Coup d'envoi de la campagne électorale. Ce jeudi 14 mars, Public Sénat, accompagné du groupe de presse Ebra, proposera le premier débat pour les élections européennes. Les huit principaux partis seront représentés dans cet échange prévu à 17h et animé depuis le Parlement européen de Strasbourg par Nathalie Mauret et Thomas Hugues. Pendant deux heures et demi, Manon Aubry (LFI), François-Xavier Bellamy (LR), Léon Deffontaines (PCF), Raphaël Glucksmann (Place publique et PS), Valérie Hayer (Renaissance), Marion Maréchal (Reconquête), Marie Toussaint (EE-LV) et Thierry Mariani (RN) débattront autour de quatre thématiques : l'agriculture, l'immigration, l'Ukraine et le pouvoir d'achat. A cette occasion, le présentateur Thomas Hugues a accepté de répondre aux questions de puremedias.com.
Propos recueillis par Florian Guadalupe.
puremedias.com : Comment prépare-t-on un débat sur les élections européennes ?
Thomas Hugues : On se plonge dans les programmes des partis politiques, sauf qu'ils ne les ont pas forcément tous. On se plonge tout de même dans les votes. La chance que l'on a, c'est que sur les huit têtes de liste, il y en a six qui sont députés européens sortants. Donc, on peut s'appuyer sur ce qu'ils ont voté durant les sessions au Parlement, notamment sur l'Ukraine et l'agriculture. Puis, on essaye de faire en sorte de présenter les enjeux de l'Europe. L'Europe est souvent perçue par les Français comme lointaine. On se rend compte de quel rôle et quelle influence elle peut avoir sur notre vie quotidienne. Ça sera beaucoup ça. Nous allons essayer de raccrocher ce débat au quotidien des Français.
Quels vont être les enjeux et les thématiques de ce débat ?
On a quatre grandes thématiques. La première sera sur l'agriculture et l'environnement : "Le pacte vert est-il trop contraignant ?". Ensuite, on évoquera l'immigration avec la question "Quelle immigration pour l'Europe ?". On aura un chapitre sur l'Ukraine : "L'Europe peut-elle se défendre seule ?". Enfin, on terminera sur un chapitre sur l'énergie et le pouvoir d'achat.

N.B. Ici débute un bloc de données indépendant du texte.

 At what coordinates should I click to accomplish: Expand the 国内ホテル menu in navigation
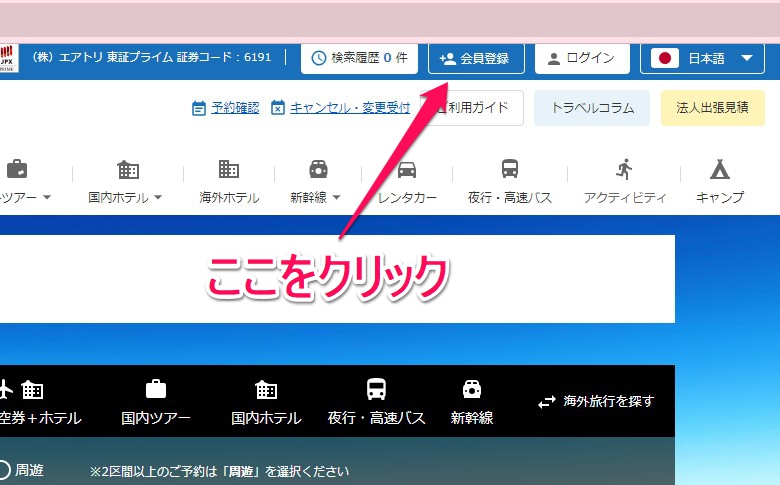(125, 197)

Le pouvoir d'achat n'est pas exactement dans les prérogatives européennes, mais il y a la question de l'énergie, qui explique en grande partie l'inflation des deux dernières années. On se posera la question : "Doit-on sortir du marché européen de l'énergie ?". Comme l'Espagne l'a fait ponctuellement. Est-ce que ce serait la solution pour faire abaisser la facture énergétique des Français ?
"C'est une élection dont les enjeux sont sous-estimés par les Français"

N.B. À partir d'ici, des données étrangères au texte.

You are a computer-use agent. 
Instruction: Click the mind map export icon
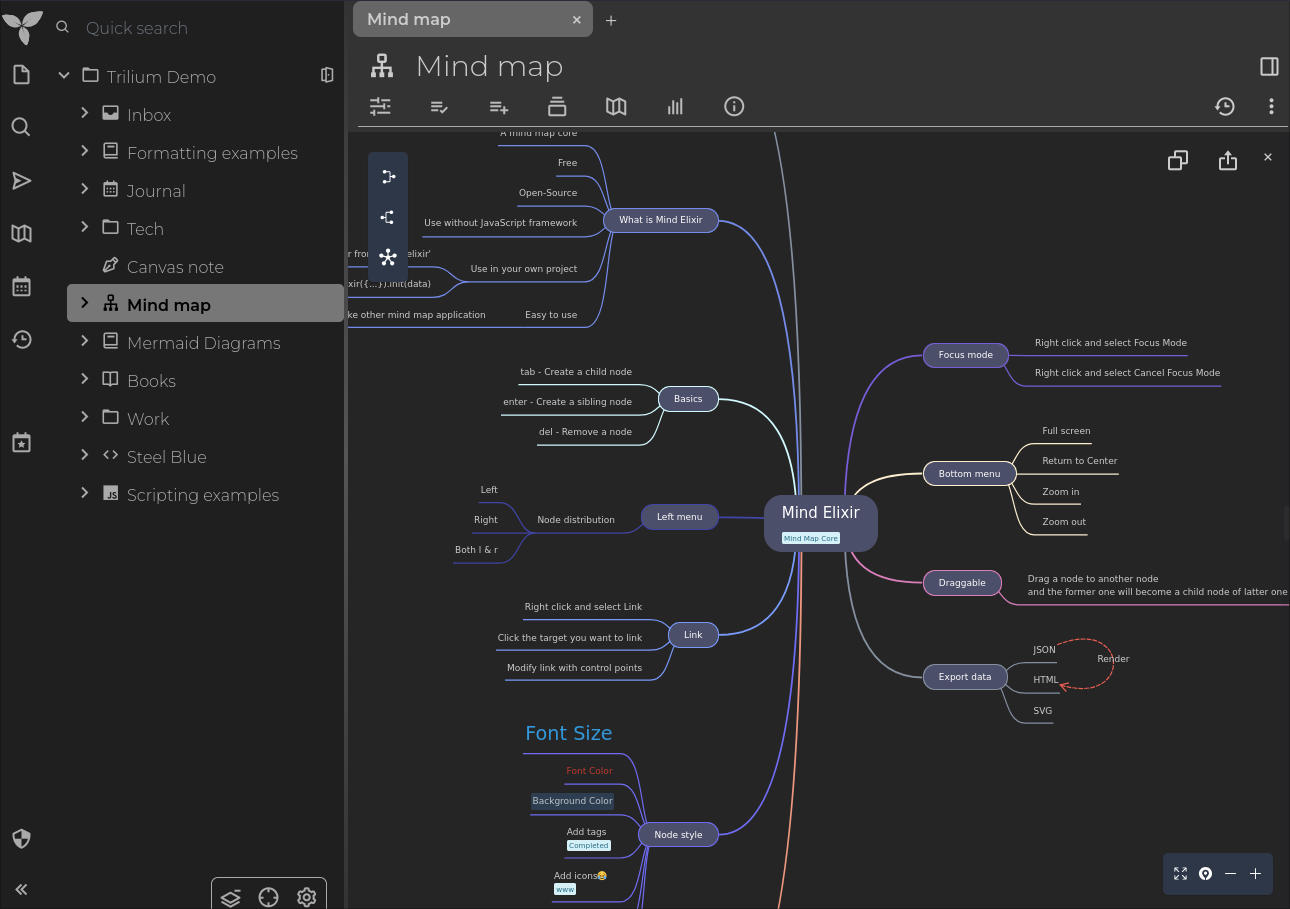click(1227, 161)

Comment va s'organiser ce partenariat avec le groupe de presse Ebra ?
On a déjà pas mal travaillé avec eux. J'ai déjà reçu Nathalie Mauret, qui va co-animer la soirée avec moi. On se connaissait. Ensuite, on a mis, les uns et les autres, des équipes disponibles. Les journalistes d'Ebra sont très pointus et spécialisés dans l'actualité européenne. Ebra, c'est notamment "Les Dernières nouvelles d'Alsace" à Strasbourg. Ils ont une expertise sur le travail au Parlement européen et les institutions européennes, qui est riche et un vrai atout pour nous. Des journalistes du groupe Ebra ont préparé des éléments documentaires, des chiffres, des citations de différents candidats, etc. Ensuite, avec Nathalie Mauret, nous nous faisons des réunions où on se répartit le travail et les questions. On est hyper complémentaires. Moi, j'ai mon expérience télé que Nathalie n'a pas forcément. Elle, c'est une journaliste politique qui a le contact avec toutes les têtes de liste qui sont là. Elle les connaît. Elle a assisté à leur meeting.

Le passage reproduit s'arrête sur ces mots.